Home » ISO Articles » Making Sense of Data Protection Legislation
Making Sense of Data Protection Legislation
Overview
Due to the constantly evolving digital landscape, data protection legislation has had to change alongside it to stay up to date. As opposed to storing physical information, most databases are now online resources, and therefore legislation has become more geared towards digital databases. Data storage comes with potential risks, such as data breaches, storing unnecessary data, or storing an individual’s data without consent. Data protection legislation is designed to mitigate these risks to benefit both individual internet users and businesses with online databases.
This article will cover the main pieces of legislation around data protection and data processing. It also highlights the benefits of the legislation and reasons it may belong in your ISO Compliance Register.
The Data Protection Act 2018 and Other Data Protection Measures
The Data Protection Act 2018 is the most prominent and applicable data protection act currently in place in the UK. However, there are other pieces of legislation that are important to keep in mind when managing or using databases.
- The Data Protection Act 2018 – The Data Protection Act was put in place as a way of implementing GDPR in the UK, protecting personal data and providing individuals with more control over how their data is used. There are very few differences between this act and GDPR, however it is best to consult this act if your business primarily functions in the UK.

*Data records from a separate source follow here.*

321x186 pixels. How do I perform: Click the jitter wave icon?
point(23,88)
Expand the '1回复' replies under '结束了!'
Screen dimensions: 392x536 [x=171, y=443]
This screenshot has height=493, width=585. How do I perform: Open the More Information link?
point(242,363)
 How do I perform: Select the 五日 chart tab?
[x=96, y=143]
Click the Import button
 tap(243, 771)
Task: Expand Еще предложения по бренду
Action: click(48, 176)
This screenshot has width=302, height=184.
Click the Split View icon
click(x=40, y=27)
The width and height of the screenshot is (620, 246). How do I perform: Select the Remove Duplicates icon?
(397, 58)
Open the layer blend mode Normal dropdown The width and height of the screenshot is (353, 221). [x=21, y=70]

- GDPR – Also known as Regulation (EU) 2016/679, GDPR applies to the processing of personal data. The regulations cover a wide range of data protection law, focusing on seven key principles: lawfulness; fairness and transparency; purpose limitation; data minimisation; accuracy; storage limitation; integrity and confidentiality; and accountability.
- The Data Retention Regulations 2014 – These regulations require telecommunications service providers to limit the time they keep certain types of communications data to under 12 months. Once data is no longer needed for business purposes, it should be deleted or made anonymous.
Cases of Data Breaches
The consequences of mishandling data or being found responsible for data protection regulation violations can be severe, with some high-profile examples demonstrating the extremes. The largest fine issued in the UK, as of April 2024, was the October 2020 British Airways fine of over 22 million euros. Overall, the largest sum requested from any company was 1.2 billion euros, a fine issued to Meta by Ireland’s Data Protection Commission after they were found to have transferred data from the EU to the US without the correct data privacy safeguards in place.

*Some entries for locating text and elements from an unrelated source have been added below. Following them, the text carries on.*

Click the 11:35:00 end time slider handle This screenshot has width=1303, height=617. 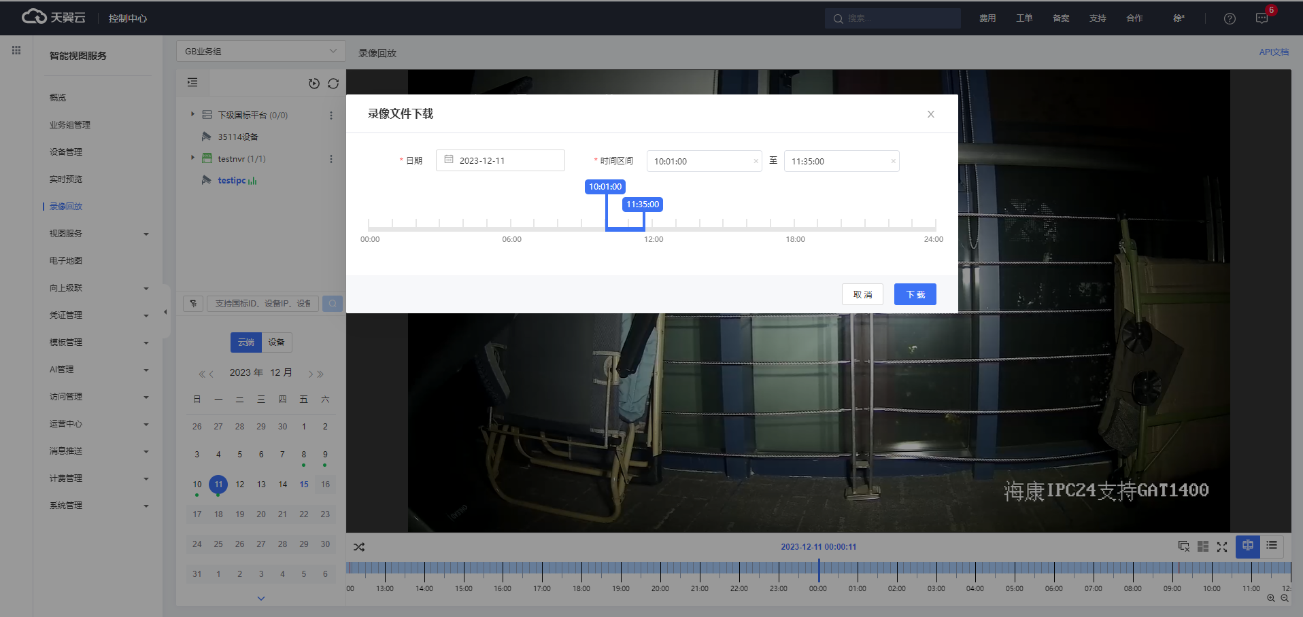click(643, 205)
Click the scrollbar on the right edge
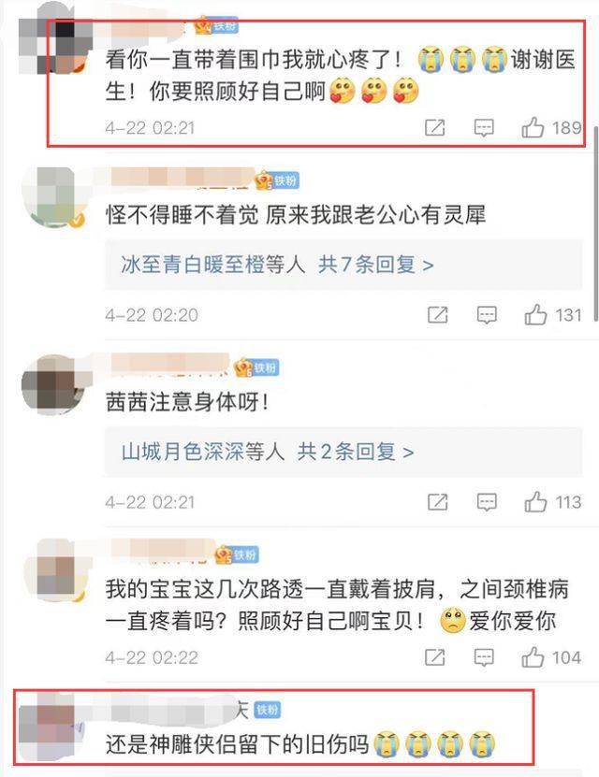Viewport: 599px width, 777px height. [594, 222]
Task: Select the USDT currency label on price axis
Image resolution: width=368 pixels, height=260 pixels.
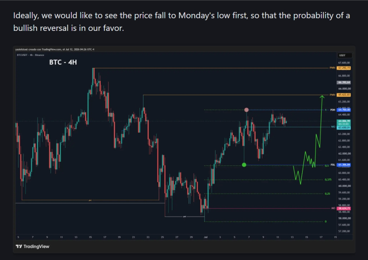Action: pyautogui.click(x=343, y=56)
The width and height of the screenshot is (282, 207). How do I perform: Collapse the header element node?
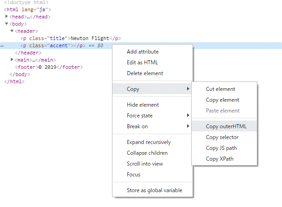point(12,31)
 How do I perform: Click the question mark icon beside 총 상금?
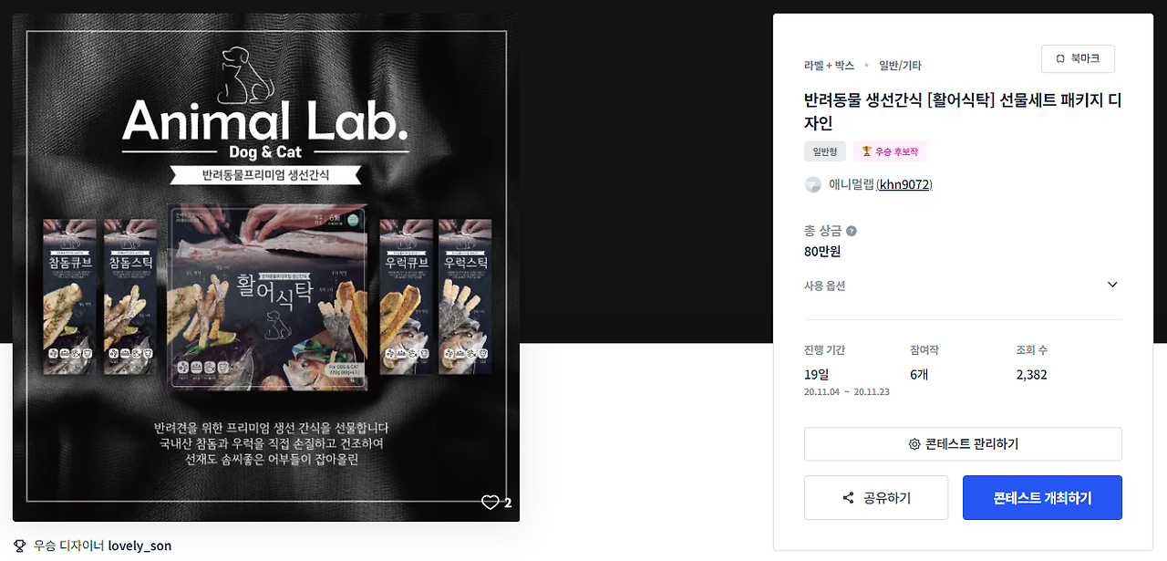click(x=852, y=231)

It’s not only fines that should cause concern around data protection, as increases in data breaches from hostile states and organisations call for increased data security to protect private information. In May 2024, around 270,000 payroll records of the British Armed Forces were compromised in a breach by a third-party contractor, leading to information such as names, bank details and even addresses being compromised. This brings into question whether stronger cyber defence measures need to be undertaken to protect private data, and whether companies are doing enough to ensure the safety of the data they store.
Benefits of Having Data Protection Legislation in Your ISO Compliance Register
The above examples are only a few extreme cases of a long list of data breaches and violations that have affected businesses in recent years, demonstrating the need to pay close attention to data protection legislation. Here are five benefits of having data protection legislation in your ISO compliance register:
- Widely Applicable – Data protection legislation applies to any business that collects or holds data, especially personal data of staff, customers or other third parties.

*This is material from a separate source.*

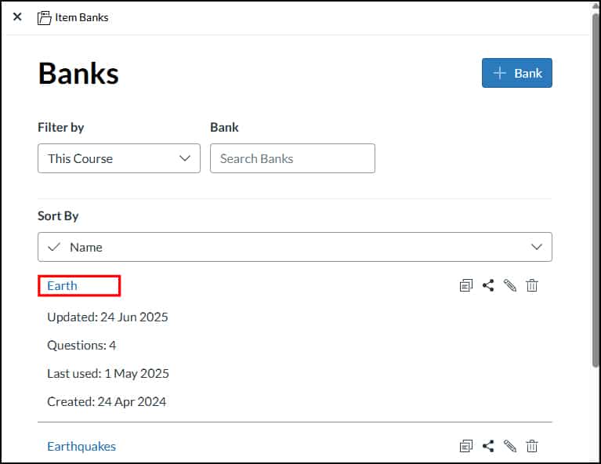Viewport: 601px width, 464px height.
Task: Delete the Earth bank
Action: click(x=532, y=286)
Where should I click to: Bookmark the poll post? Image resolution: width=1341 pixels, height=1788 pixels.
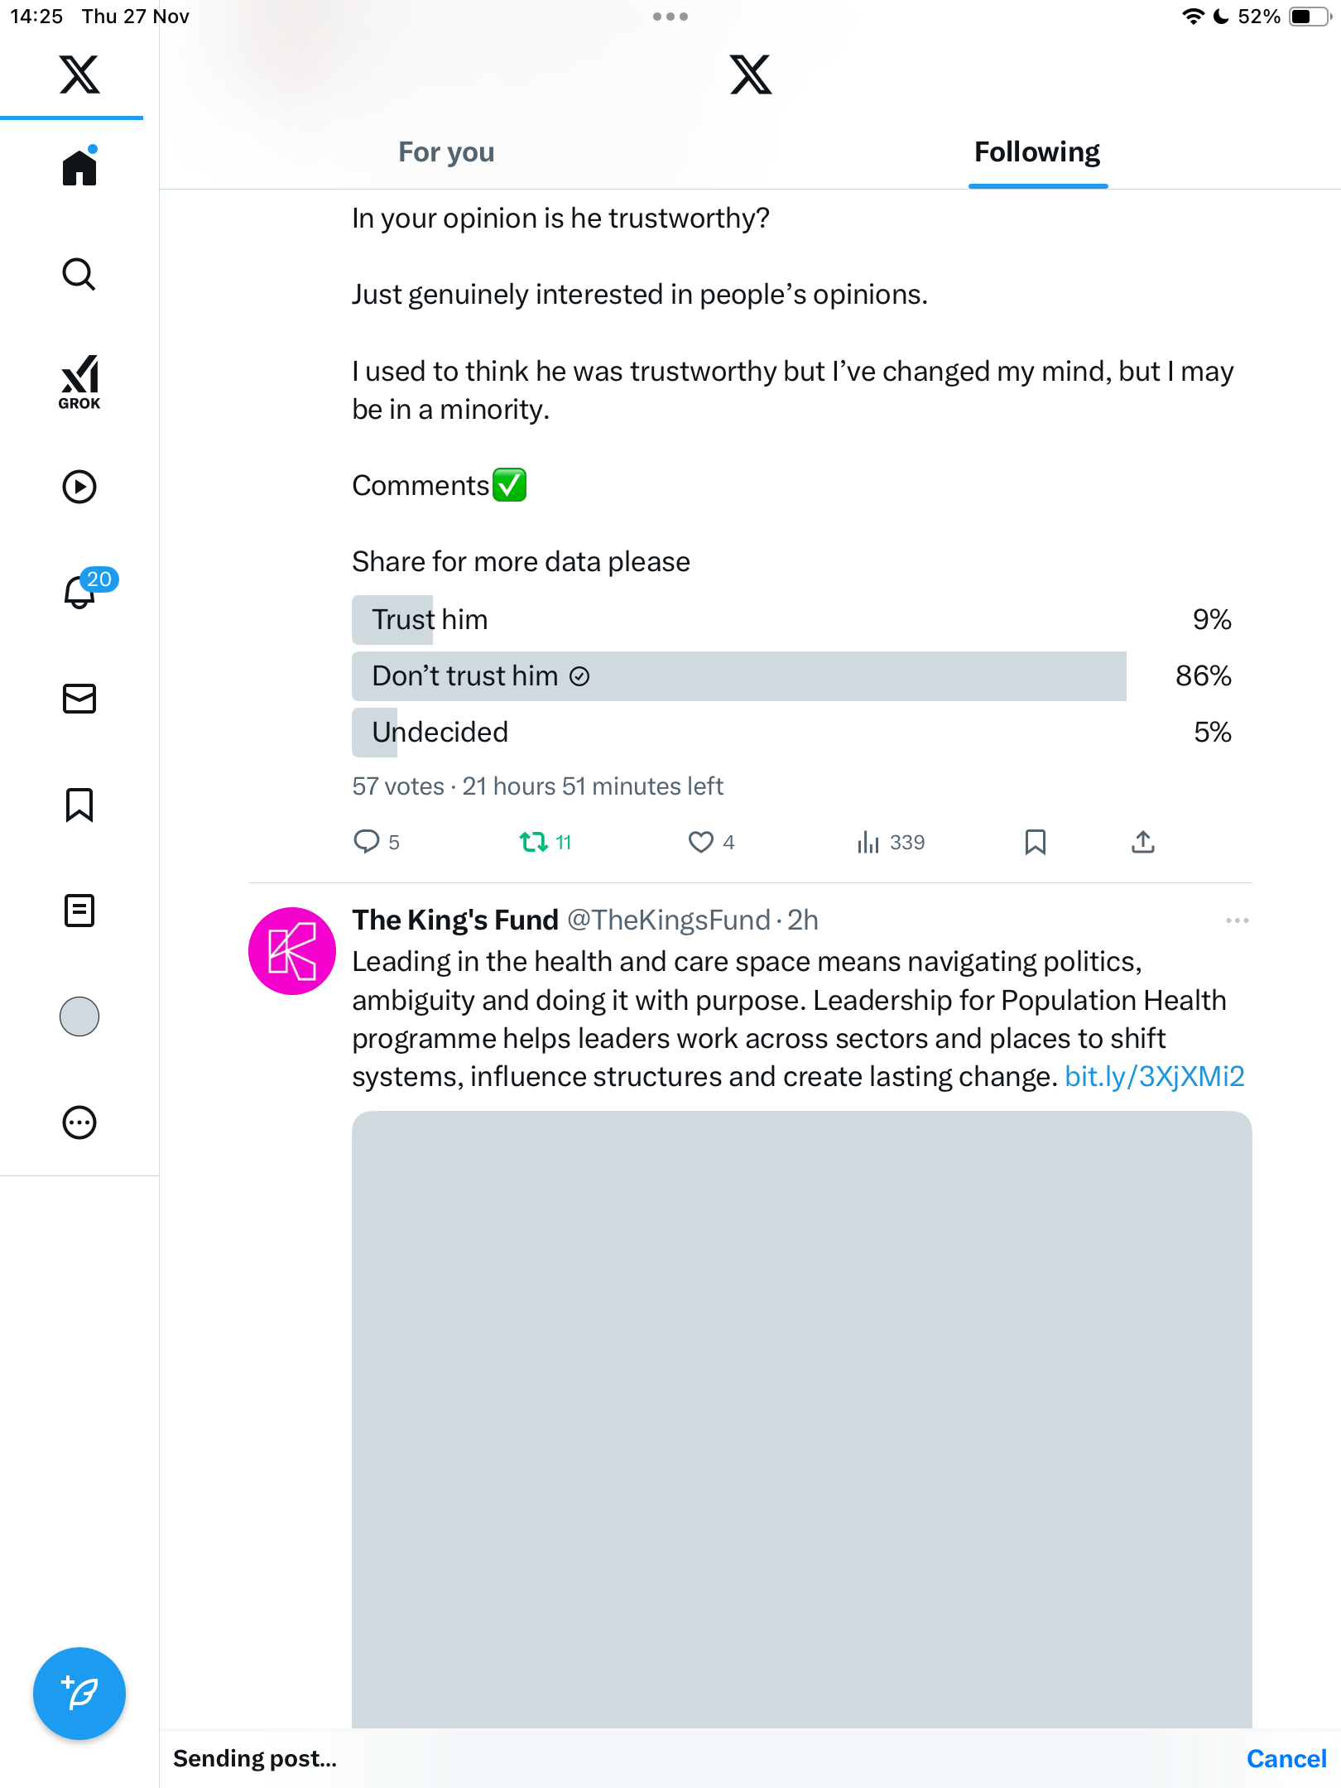(x=1035, y=843)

- Reduces Risk – Having the correct measures in place reduces the risk of costly data breaches.
- Customer Satisfaction – Customers are provided with peace of mind around how you use and store their data.
- Efficiency – The legislation helps ensure that data is not being stored unnecessarily. This improves the quality of the data and the efficiency of its use.
- Ease of Understanding – Overall, legislation is made clearer and easier to understand.